Battery Safety: The Truth Behind Exploding E-Cigs & How You Can Avoid It

electronic cigarette battery safety
INTRO

The media love to print scary stories about electronic cigarettes.

For a couple of years we were always hearing that they were as dangerous as smoking, or contained fifteen times the level of carcinogenic chemicals, or would give you the dreaded popcorn lung.

These stories still pop up every so often, but there’s a serious problem with them all; they’re total nonsense.

That didn’t matter three or four years ago because the science wasn’t clear.

But since Public Health England reported that e-cigs are at least 95% safer than old-fashioned tobacco ones, articles like that are getting challenged a lot more vigorously.

Now the media has found something else to focus on, and it does have at least a grain of truth in it.

The new Big Thing in anti-vaping news is explosions, usually accompanied by photographs of alarming burns.

Some stories even have videos of an e-cigarette going off like a firework, which can be quite dramatic. There’s no doubt that explosions can happen.

Is this a serious problem, though? Is it actually a reason to be wary of vaping?

No, it isn’t.

And we’ll explain by going over:

WHAT'S EXPLODING?

First, it helps to know exactly what’s happening here.

It won’t surprise you to learn that the media are wrong as usual. Electronic cigarettes themselves can’t explode. What can explode is the battery.

There are different kinds of battery, but they all follow the same basic principle. Inside a battery are electrodes and a mixture of chemicals called electrolytes.

Charging the battery by feeding electricity causes changes in the chemicals; usually this involves charged particles called ions moving to one of the electrodes.
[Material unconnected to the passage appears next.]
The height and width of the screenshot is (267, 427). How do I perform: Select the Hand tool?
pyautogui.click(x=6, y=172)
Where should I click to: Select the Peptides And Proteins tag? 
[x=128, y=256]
When the battery is put into a circuit the ions move to the other electrode, and in the process they release electricity into the circuit.
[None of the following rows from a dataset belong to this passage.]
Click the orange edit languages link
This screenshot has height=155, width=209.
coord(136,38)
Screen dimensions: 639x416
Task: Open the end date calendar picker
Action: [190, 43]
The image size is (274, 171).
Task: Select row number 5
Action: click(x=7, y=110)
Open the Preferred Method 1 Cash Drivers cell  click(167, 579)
Some kinds of battery can be recharged when they’re drained, while others are disposable; rechargeable ones cost more to buy but save a lot of money in the long run, because the electricity needed to recharge them costs pennies.
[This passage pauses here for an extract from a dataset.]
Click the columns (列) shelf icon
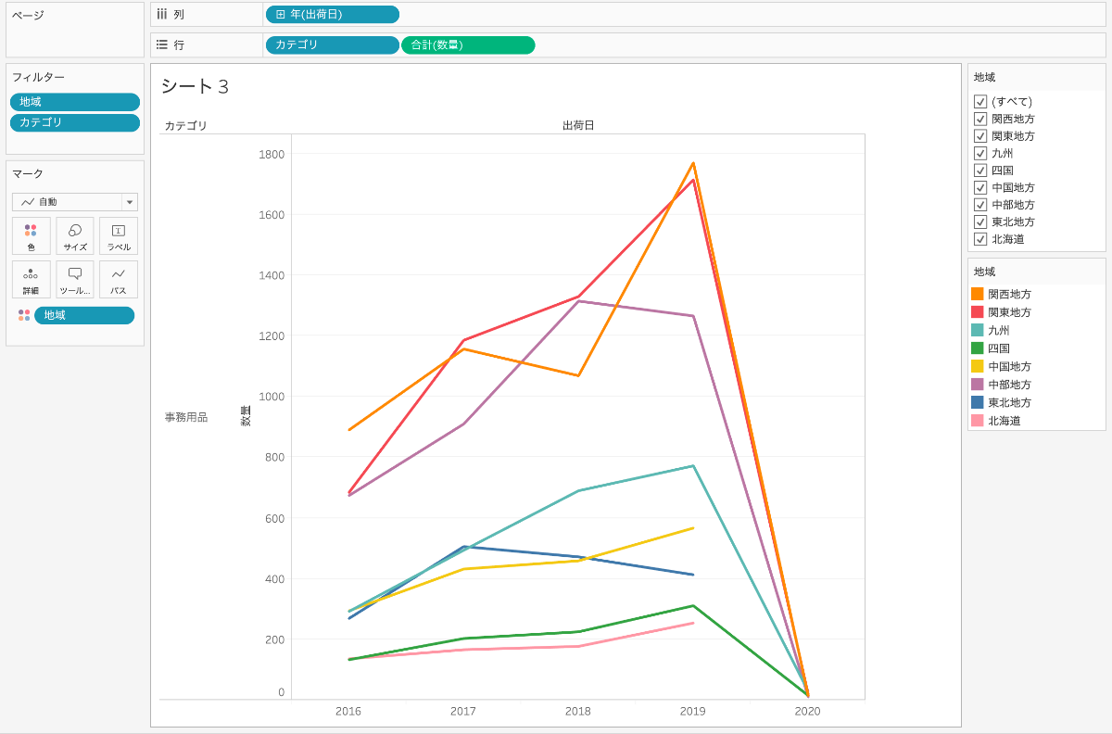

Some types of battery are much more efficient at storing energy than others – engineers say they have a higher energy density.

This is why an alkaline AA battery like a Duracell lasts much longer than a zinc-carbon battery the same size; it’s much more efficient.

The problem is that even an alkaline battery won’t last long in an e-cigarette.

E-cigs use a lot of power, and they also draw a high current. That really beats up standard batteries.

The amount of electricity a battery can store is measured in milliamp hours, or mAh. The more mAh it stores the longer it will last.

A Duracell AA battery delivering a current of 0.1A will give you a total of about 2,350mAh of electricity.

The problem is that if you increase the current to 0.5A that falls by more than half, and at 1A it’s halved again – to about 500mAh.

E-cigarette makers recommend that modern box mods are used with batteries that can deliver at least 20A.

At that kind of current you won’t get much power out of an alkaline battery – in fact you’ll drain it in a few minutes.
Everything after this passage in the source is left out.